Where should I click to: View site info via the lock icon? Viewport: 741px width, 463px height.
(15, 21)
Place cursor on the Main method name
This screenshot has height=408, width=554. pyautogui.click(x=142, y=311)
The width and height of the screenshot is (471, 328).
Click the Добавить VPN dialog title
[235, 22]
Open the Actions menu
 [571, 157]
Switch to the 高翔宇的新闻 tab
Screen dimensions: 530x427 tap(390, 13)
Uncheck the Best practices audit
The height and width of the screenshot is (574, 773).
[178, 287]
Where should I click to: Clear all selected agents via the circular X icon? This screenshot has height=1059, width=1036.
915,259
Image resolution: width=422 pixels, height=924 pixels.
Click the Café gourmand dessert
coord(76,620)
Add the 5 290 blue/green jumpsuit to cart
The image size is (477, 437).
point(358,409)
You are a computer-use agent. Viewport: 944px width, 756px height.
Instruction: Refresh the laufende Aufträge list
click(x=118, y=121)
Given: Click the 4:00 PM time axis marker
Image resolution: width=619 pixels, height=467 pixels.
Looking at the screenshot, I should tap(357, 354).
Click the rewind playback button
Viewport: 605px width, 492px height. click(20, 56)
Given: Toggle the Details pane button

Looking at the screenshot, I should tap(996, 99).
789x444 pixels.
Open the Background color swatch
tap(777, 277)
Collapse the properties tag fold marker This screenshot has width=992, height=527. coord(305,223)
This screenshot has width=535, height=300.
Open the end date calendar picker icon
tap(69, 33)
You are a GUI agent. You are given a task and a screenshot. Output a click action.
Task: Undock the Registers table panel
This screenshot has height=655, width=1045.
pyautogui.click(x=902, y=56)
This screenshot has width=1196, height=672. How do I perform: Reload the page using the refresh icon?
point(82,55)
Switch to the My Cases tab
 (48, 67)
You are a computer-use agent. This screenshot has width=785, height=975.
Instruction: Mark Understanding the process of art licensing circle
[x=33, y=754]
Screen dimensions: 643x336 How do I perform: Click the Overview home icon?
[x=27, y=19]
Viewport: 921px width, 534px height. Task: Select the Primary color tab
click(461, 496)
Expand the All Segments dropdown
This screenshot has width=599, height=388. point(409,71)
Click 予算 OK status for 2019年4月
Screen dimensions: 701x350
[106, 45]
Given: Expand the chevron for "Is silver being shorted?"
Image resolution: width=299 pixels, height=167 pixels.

========================

:: What is required ::
Beginning at the line where "Switch to the My Cases tab" appears, extract each line through the end of the data above; keep them exact and include nothing else.

:: Exercise result ::
Switch to the My Cases tab
 (48, 67)
You are a computer-use agent. This screenshot has width=785, height=975.
Instruction: Mark Understanding the process of art licensing circle
[x=33, y=754]
Screen dimensions: 643x336 How do I perform: Click the Overview home icon?
[x=27, y=19]
Viewport: 921px width, 534px height. Task: Select the Primary color tab
click(461, 496)
Expand the All Segments dropdown
This screenshot has width=599, height=388. point(409,71)
Click 予算 OK status for 2019年4月
Screen dimensions: 701x350
[106, 45]
Given: Expand the chevron for "Is silver being shorted?"
Image resolution: width=299 pixels, height=167 pixels.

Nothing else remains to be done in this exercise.